Inspired and developed from Neo-Gramscian theory of Interna­tional Relations, the Neo-Gramscian theory of European integration is based on a critique of the theories of integration, both those already rec­ognized, and those under develop­ment. Therefore, the mainstream theories, „because of their basic conceptual design and assumptions, are unable to achieve what should be the fundamental objectives of a political sciene of the EU: to understand the nature of power in the EU, including its organization and distribution, and to assess the implications of a given set of power relations for legitimacy”14.
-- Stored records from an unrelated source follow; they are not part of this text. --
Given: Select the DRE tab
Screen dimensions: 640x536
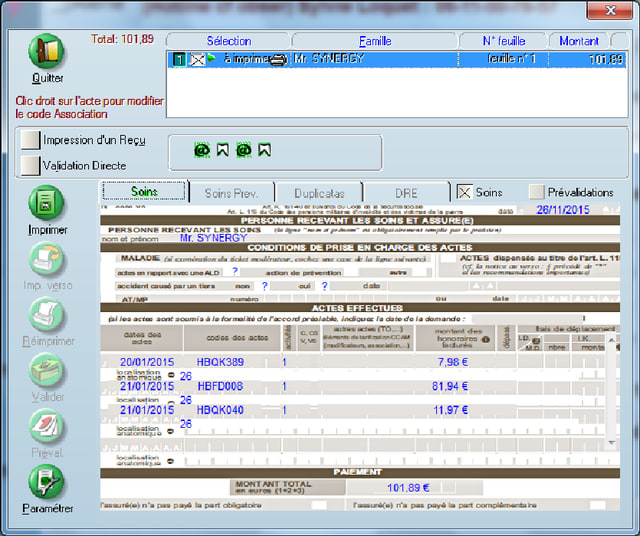Looking at the screenshot, I should [x=406, y=192].
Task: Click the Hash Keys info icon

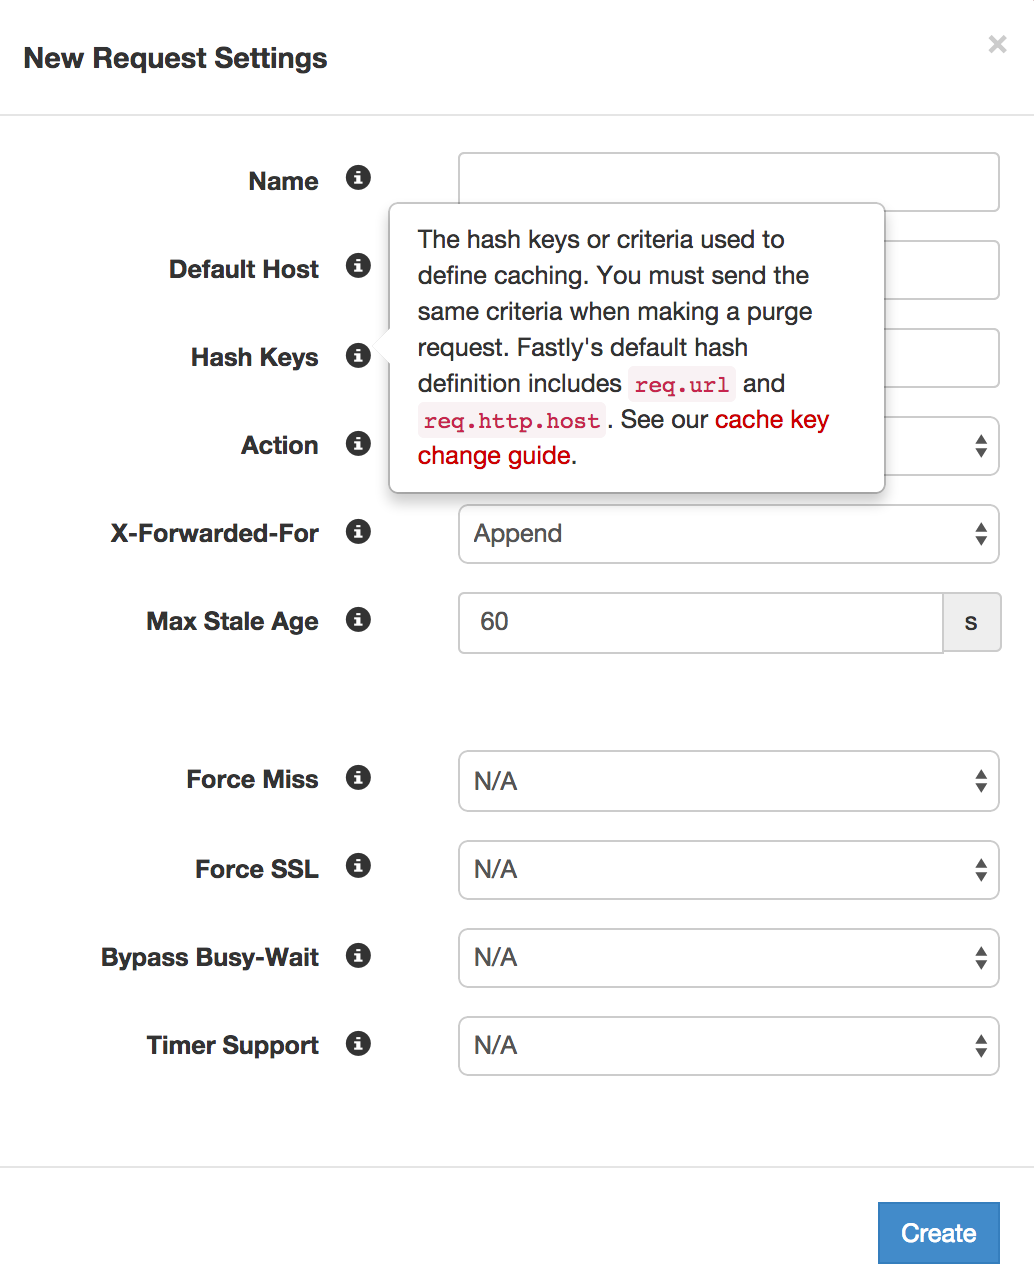Action: coord(358,355)
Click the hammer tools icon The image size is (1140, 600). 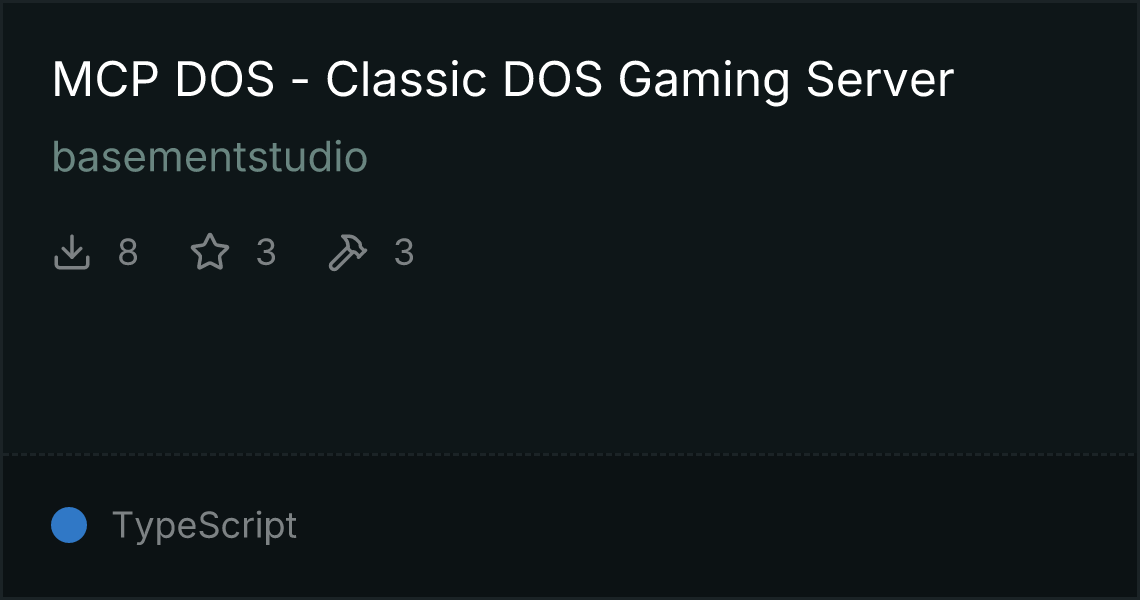pos(348,252)
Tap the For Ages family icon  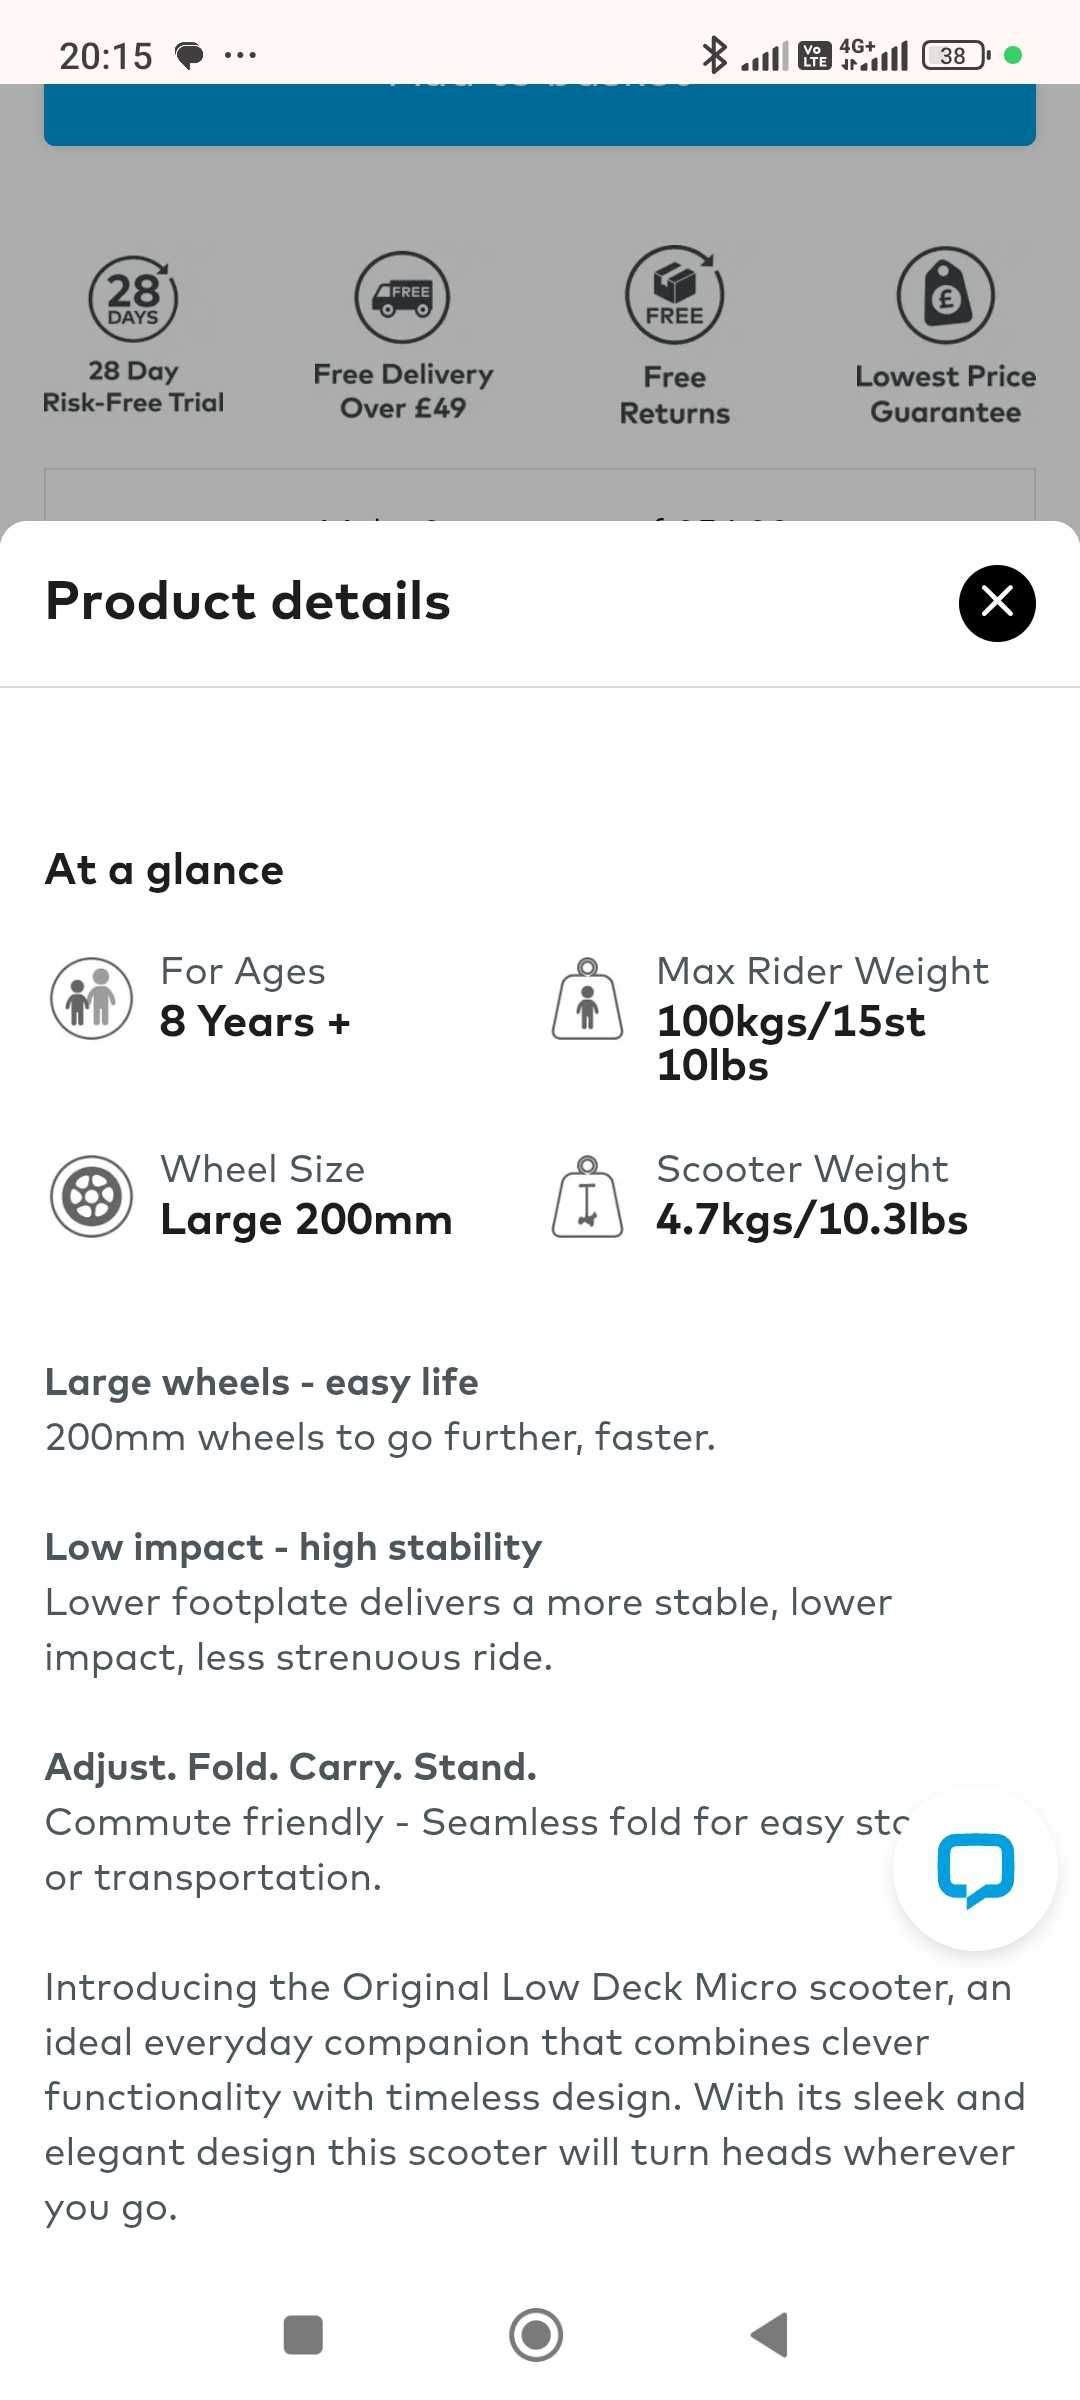pos(91,998)
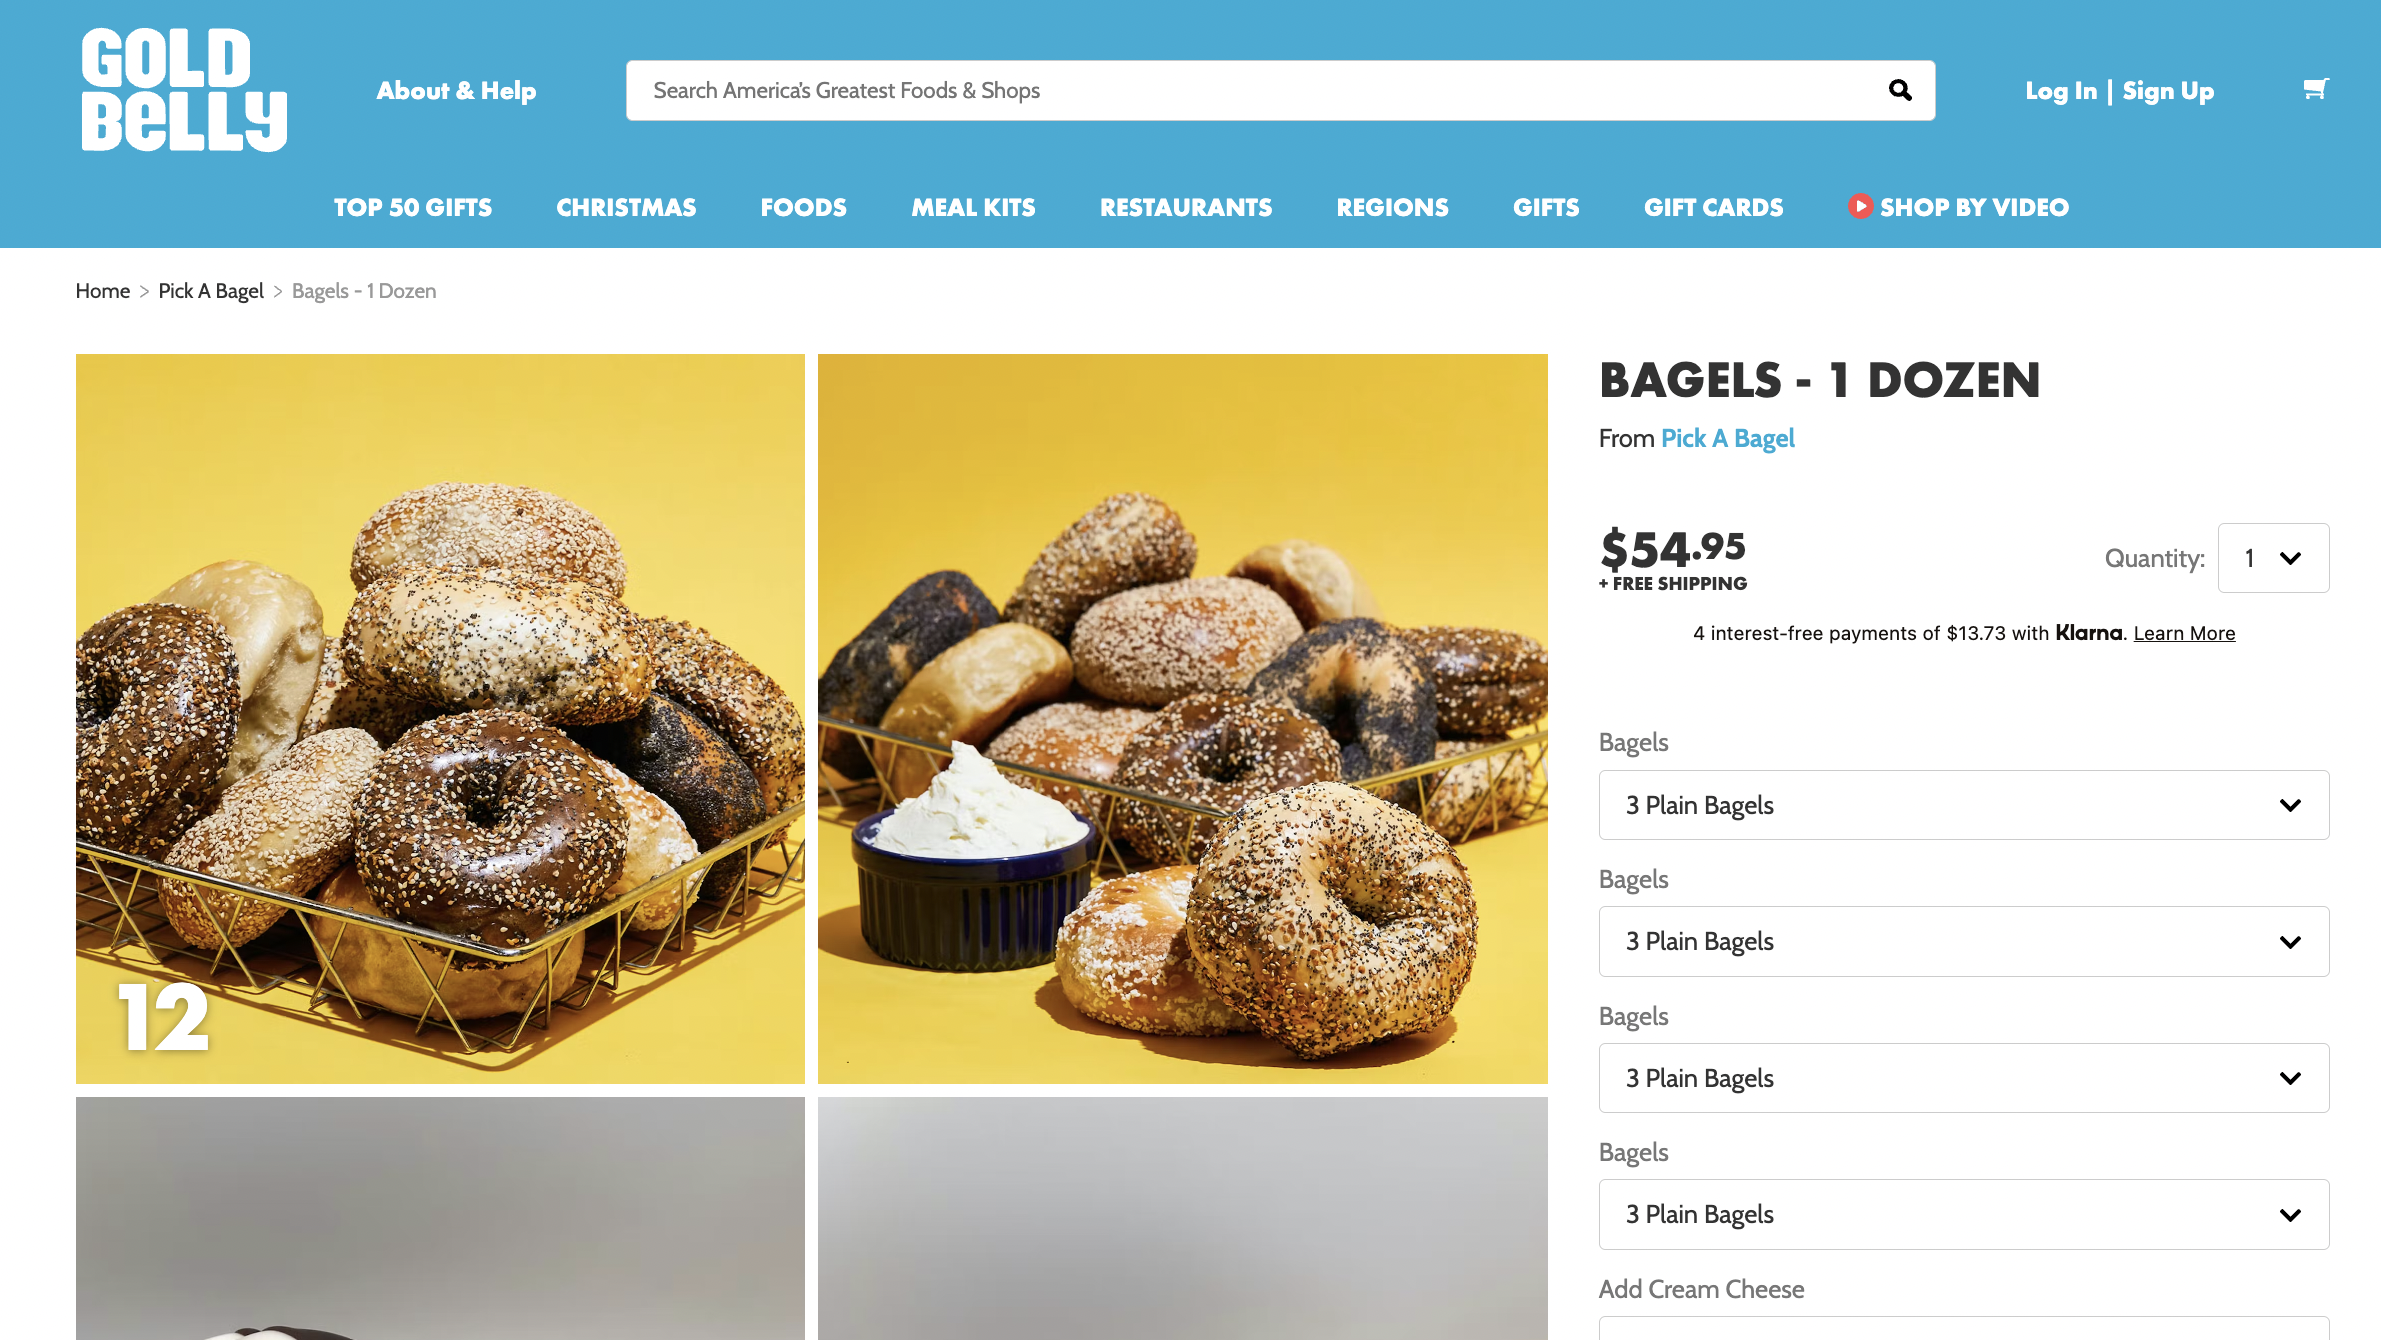
Task: Open the Gift Cards menu item
Action: (1714, 208)
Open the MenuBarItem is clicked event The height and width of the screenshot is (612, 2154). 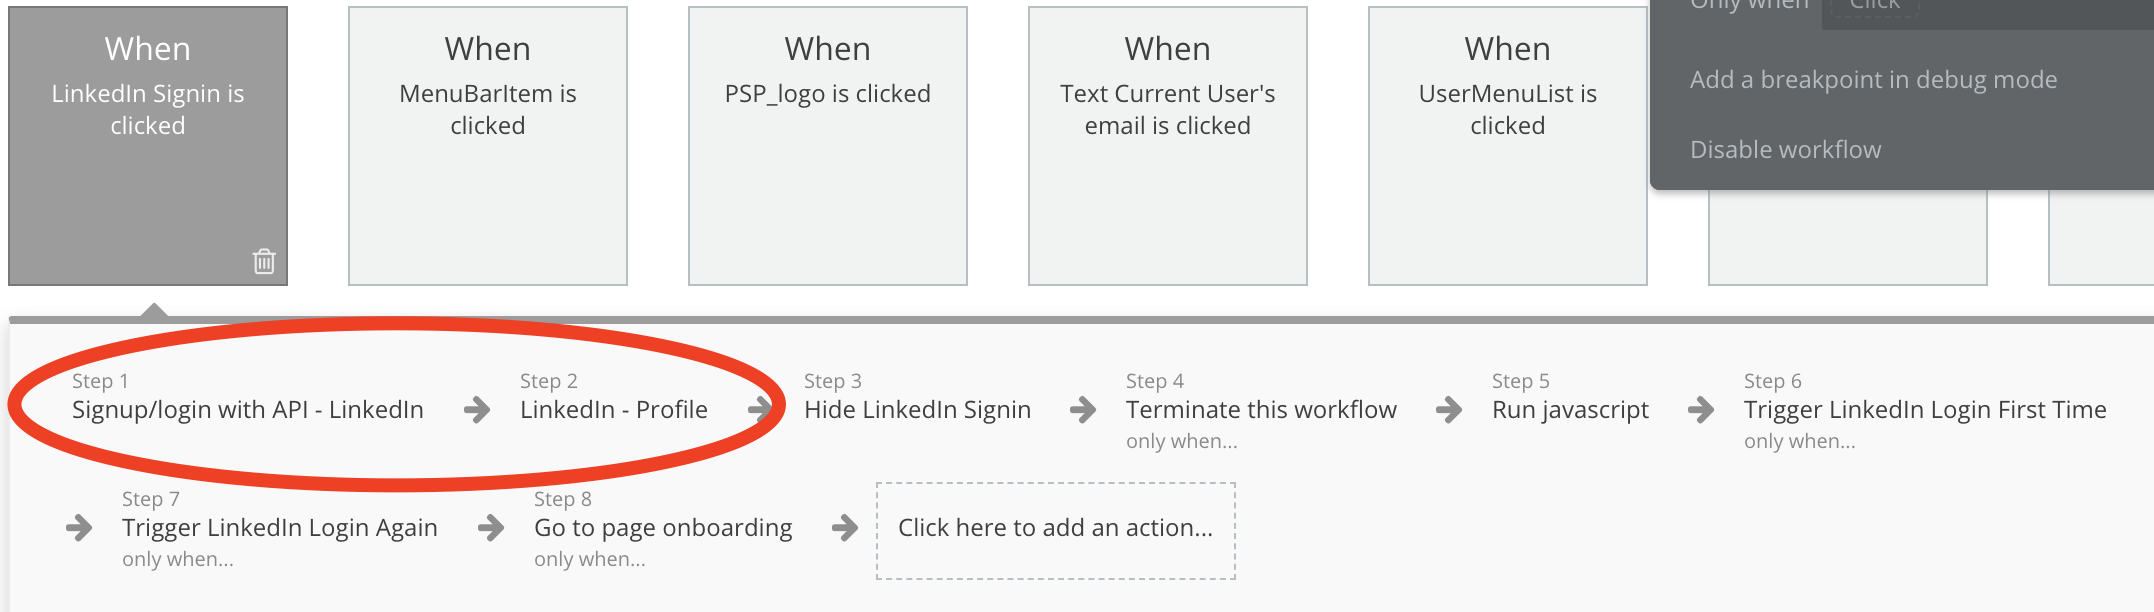[x=488, y=146]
While there is a post-Marxist tradition with a clear interest on this topic, it was along time one frag­mented and without continuity. In this regard, the first representative theoretical approach is represented by study of Peter Cocks from1980, Towards a Marxist Theory of Euro­pean Integrations15. It assumes that integration itself is a consequence of the dynamics of capitalist history. More so far the EU from the begin­ning was built on a capitalist eco­nomic logic. So in some areas of the EU integration is conditioned by economic, social, political factors, as they are determined and outlined by the stage capitalism is found in a given period of history.

In this context, Neo-Gramscian theorists16 began to explain since the ’80s the phenomenon of integration by referring constantly to the inter­national scene, namely the emer­gence of economic trans-national­ism and neo-liberal globalization. These processes appeared immi­nently, restructured the functioning of social relations, as were their seen by Gramsci. Social relations, in terms of Neo-Gramscian theorists approach17, are those that stimulate the process of EU integration.

Social relations are understood in relation to the production, viewed broadly, both economically and culturally or socially. In capitalism, private property and the free market are those that shape social relations. Based on neo-Marxist dialectical relationship between the economic and ideological super-structure, Neo-Gramscian-ism seeks to under­stand how certain historical situa­tions and specifically production can cause changes in the evolution of the EU18.

Given these considerations, the neo-liberal project is a fundamental structural factor that influences, especially today, EU’s directions. A central element of the Neo-Gram-scian theory is the use of Gramsci’s concept of hegemony, whose com­plexity serves as a source of argu­ment and understanding of certain aspects of the EU. In the following section we will define the concept and will support its relevance.

 

The Gramscian concept of hegemony

 

The concept of hegemony, de­veloped from Gramsci’s work, represents an effective theoretical basis to explain and understand the behavior of the ruled, in the context of the EU’s facing democratic defi­cit issues, discussion heavily re­stored in question after LT. More­over, given the hypothesis of this paper, the concept of hegemony is an important tool to perceive the imposing neo-liberal agenda in the EU’s dynamics after LT, but it also serves as a critical support.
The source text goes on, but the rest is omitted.